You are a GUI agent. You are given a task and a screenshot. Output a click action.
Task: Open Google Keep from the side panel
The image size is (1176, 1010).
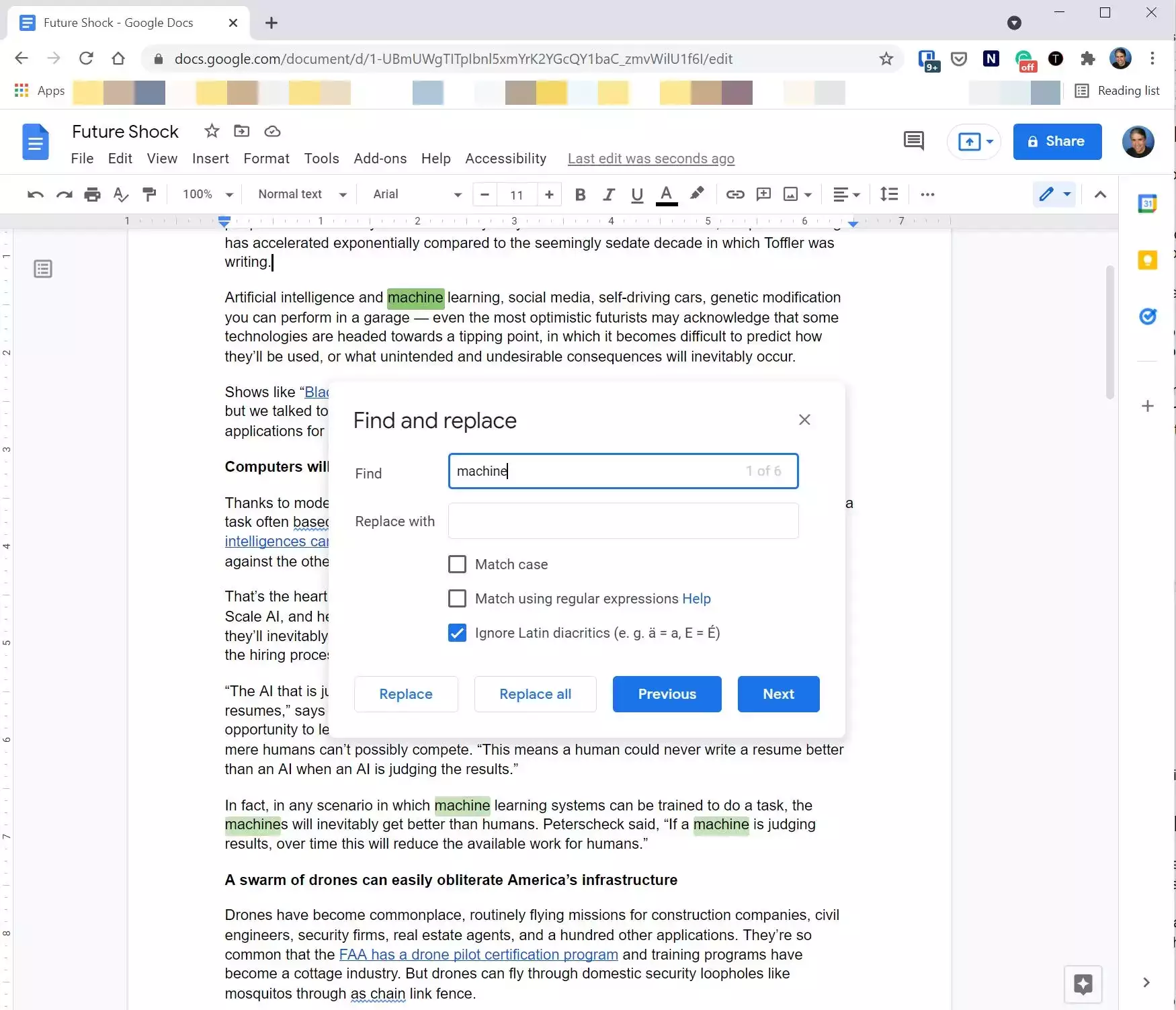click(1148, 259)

------------------------------

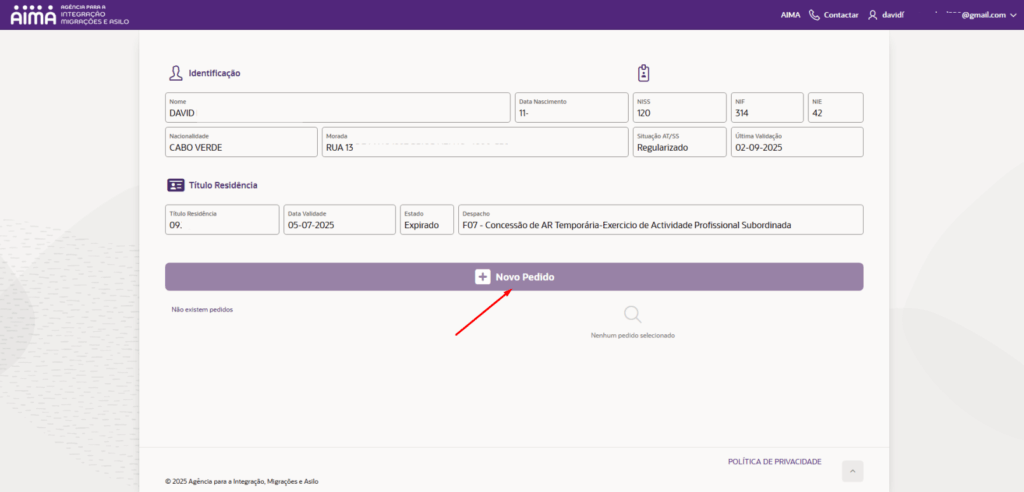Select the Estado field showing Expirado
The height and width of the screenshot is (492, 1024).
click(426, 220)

------------------------------

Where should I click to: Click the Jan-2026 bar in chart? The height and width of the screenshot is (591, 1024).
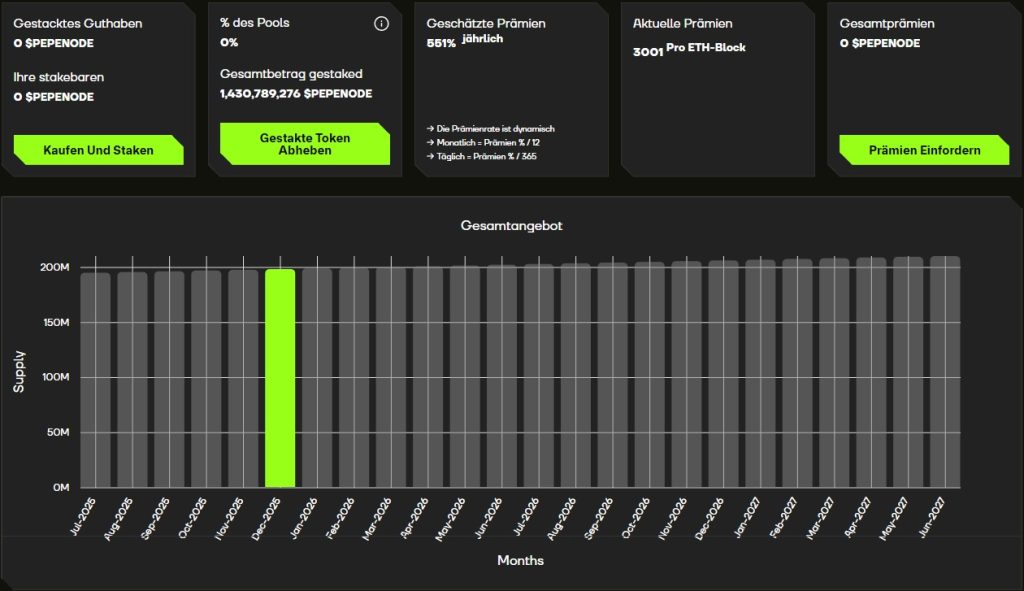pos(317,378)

------------------------------

▶ What the task requires:
Tally the lines in the records that contain the string "width", treating case as significant, and give only the number.

▶ Correct response:
2